Laplacian Representations for Decision-Time Planning

Conference: ICML 2026
arXiv: 2602.05031
Code: https://github.com/machado-research/ALPS
Area: Reinforcement Learning / Representation Learning / Model-based RL
Keywords: Laplacian representations, hierarchical planning, decision-time planning, CEM, offline goal-conditioned RL

TL;DR

This paper proposes ALPS, which utilizes the eigenvector space of the graph Laplacian (scaled to approximate commute-time distance) as a latent space for hierarchical decision-time planning. It first discovers subgoals via k-means in this space and runs Dijkstra to generate high-level paths, followed by short-range low-level planning in the original state space using CEM with a behavioral prior. On OGBench offline goal-conditioned RL, this model-based planning method systematically outperforms model-free SOTA for the first time.

Background & Motivation

Background: Model-based reinforcement learning has theoretical advantages over model-free RL in sample efficiency, generalization, and adaptation speed. Decision-time planning (e.g., MPC, MCTS) is a standard approach to transform learned models into behaviors.
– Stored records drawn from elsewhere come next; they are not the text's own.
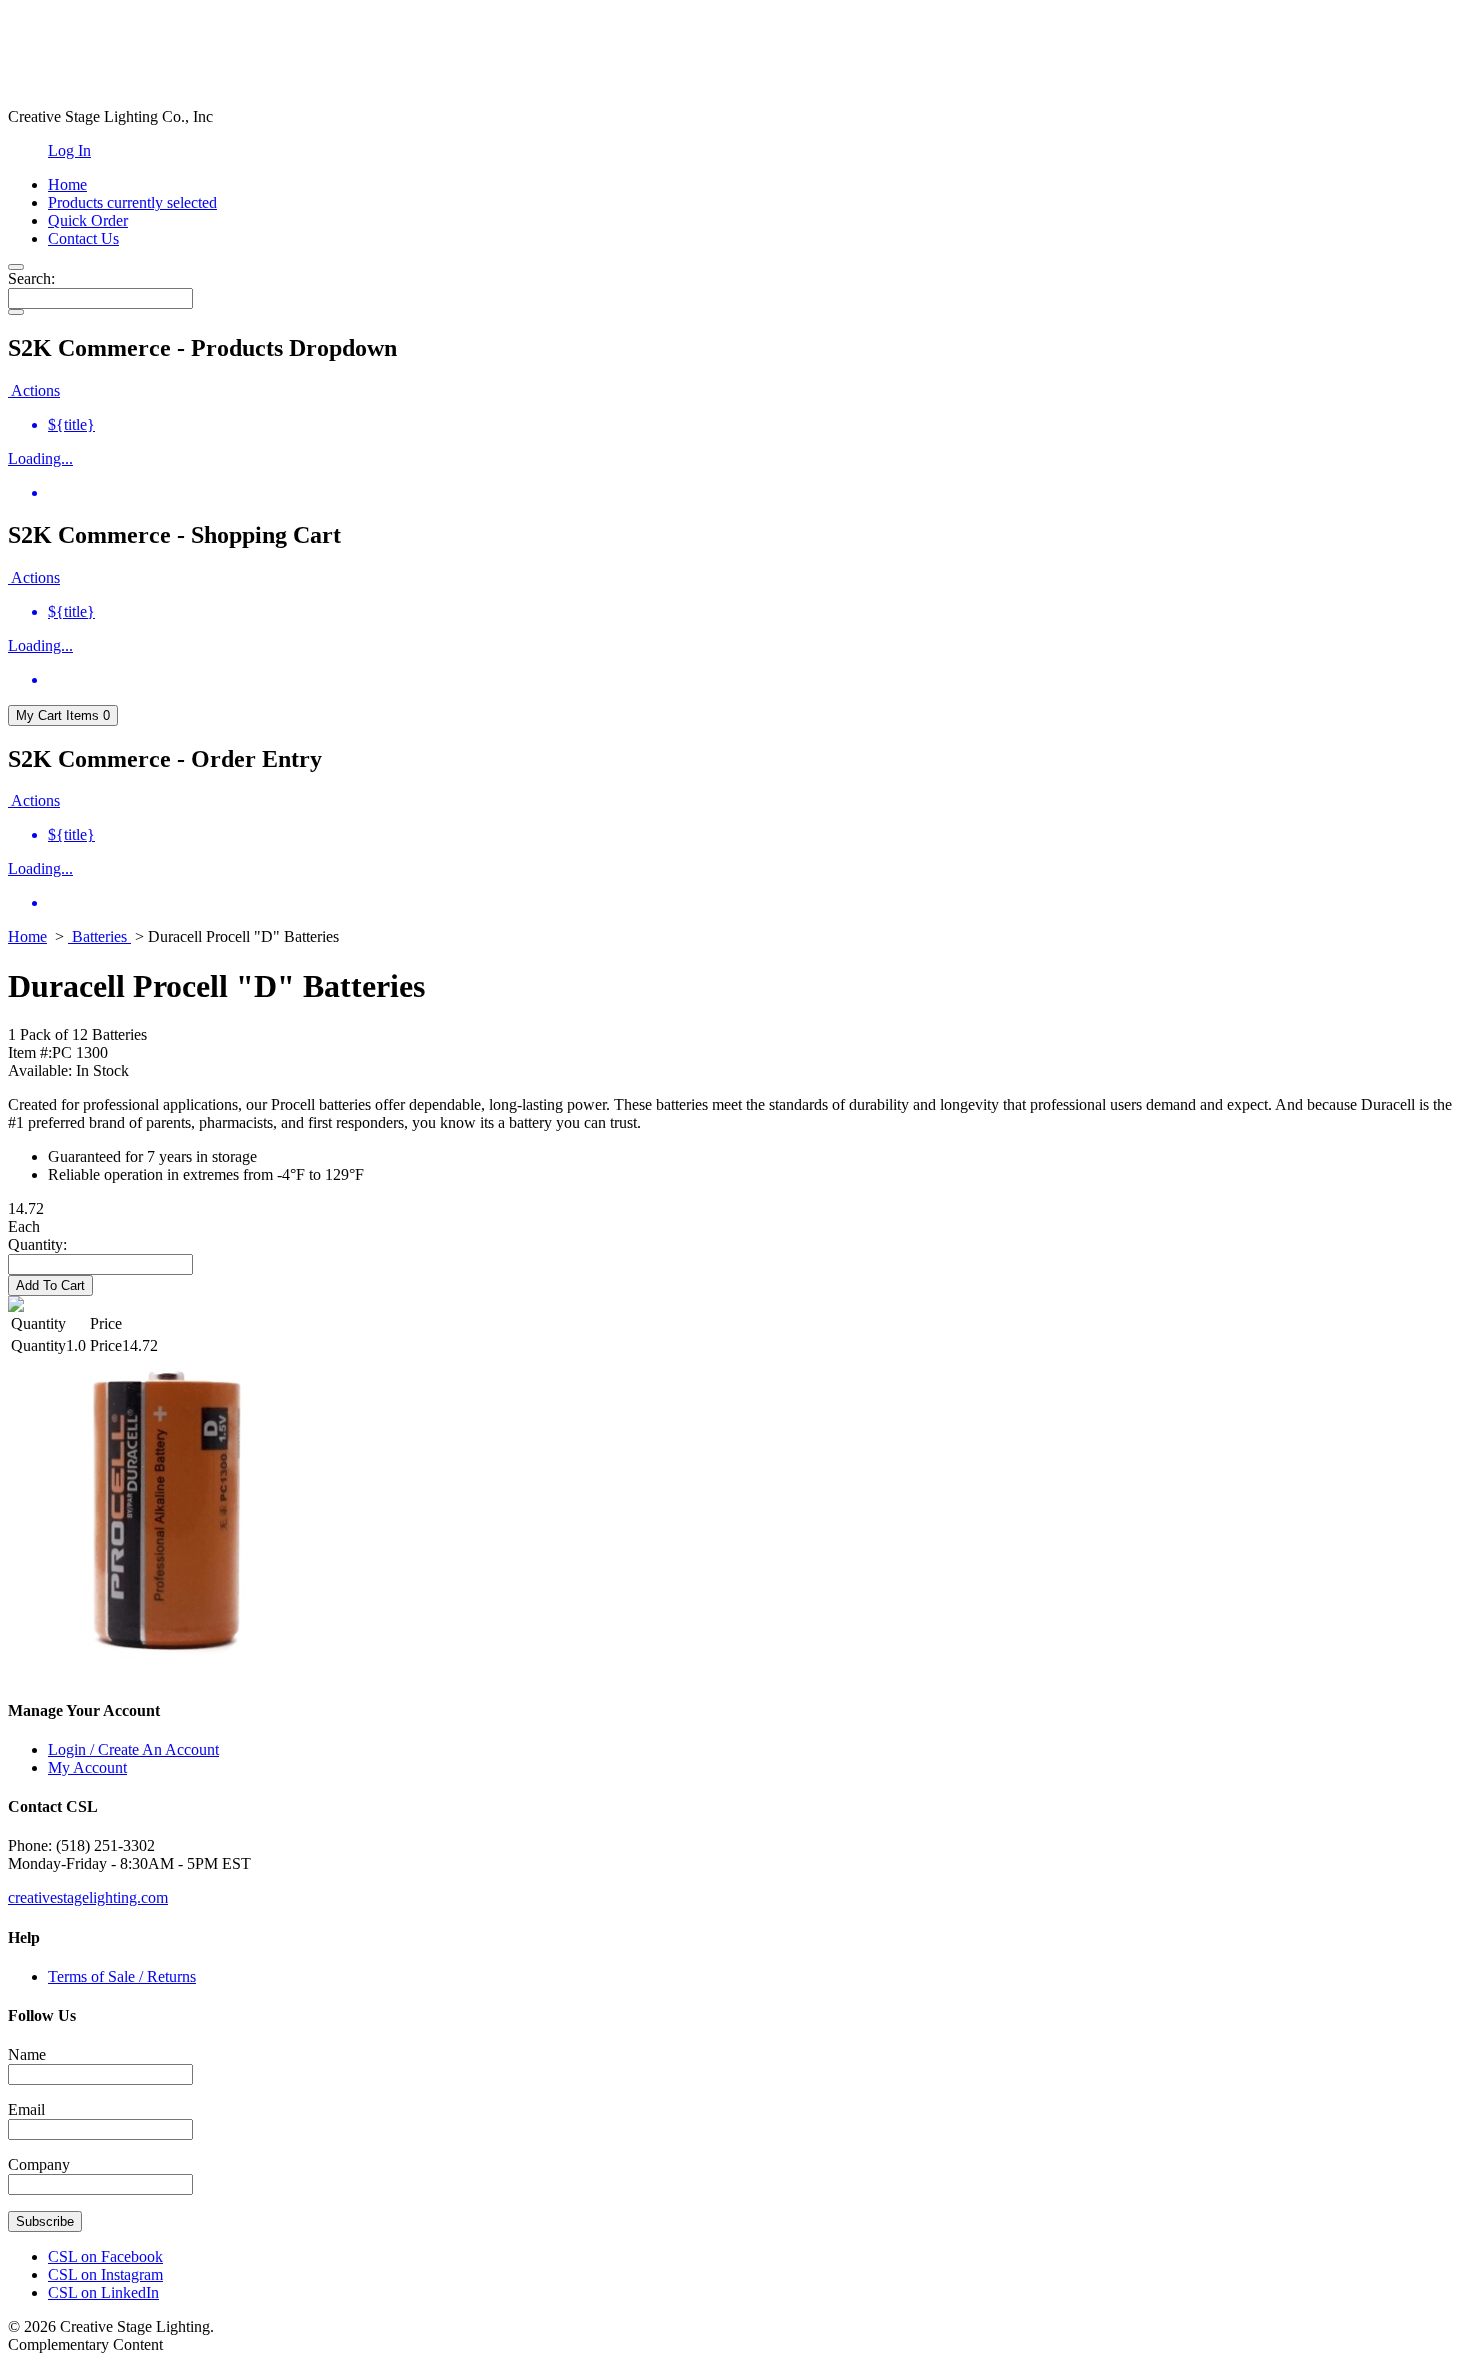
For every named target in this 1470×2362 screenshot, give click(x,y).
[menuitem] (755, 425)
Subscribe (45, 2221)
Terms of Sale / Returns (122, 1976)
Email (26, 2109)
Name (27, 2054)
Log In (69, 150)
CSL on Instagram (105, 2274)
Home (27, 936)
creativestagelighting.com (88, 1897)
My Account (87, 1767)
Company (39, 2164)
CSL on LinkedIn (103, 2292)
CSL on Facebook (105, 2256)
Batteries (99, 936)
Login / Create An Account (133, 1749)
However, difficult offline goal-conditioned RL benchmarks like OGBench have long been dominated by model-free methods such as HIQL, CRL, and QRL, while model-based planning methods are rarely seen in long-horizon tasks.

Limitations of Prior Work: The core challenge of decision-time planning is compounding error—learned one-step models deviate rapidly from real dynamics after repeated rollouts over long horizons, causing optimizers like CEM to make incorrect decisions based on "hallucinated trajectories." Hierarchical planning is a recognized solution (where the high-level picks subgoals and the low-level executes short-range paths), but it requires a latent space that simultaneously satisfies two contradictory needs: proximity for nearby states (supporting local cost calculation) and preservation of long-range reachability (supporting high-level path search).

Key Challenge: Common contrastive learning latent spaces (e.g., the random walk contrastive objective in PcLast) perform well in low-level distance estimation but lack explicit encoding of global connectivity. This leads to subgoals generated via k-means that often cross obstacles or produce unreachable high-level paths. Conversely, using raw Euclidean distance ignores environmental dynamics (e.g., two points in a maze being close in Euclidean distance but requiring a long detour).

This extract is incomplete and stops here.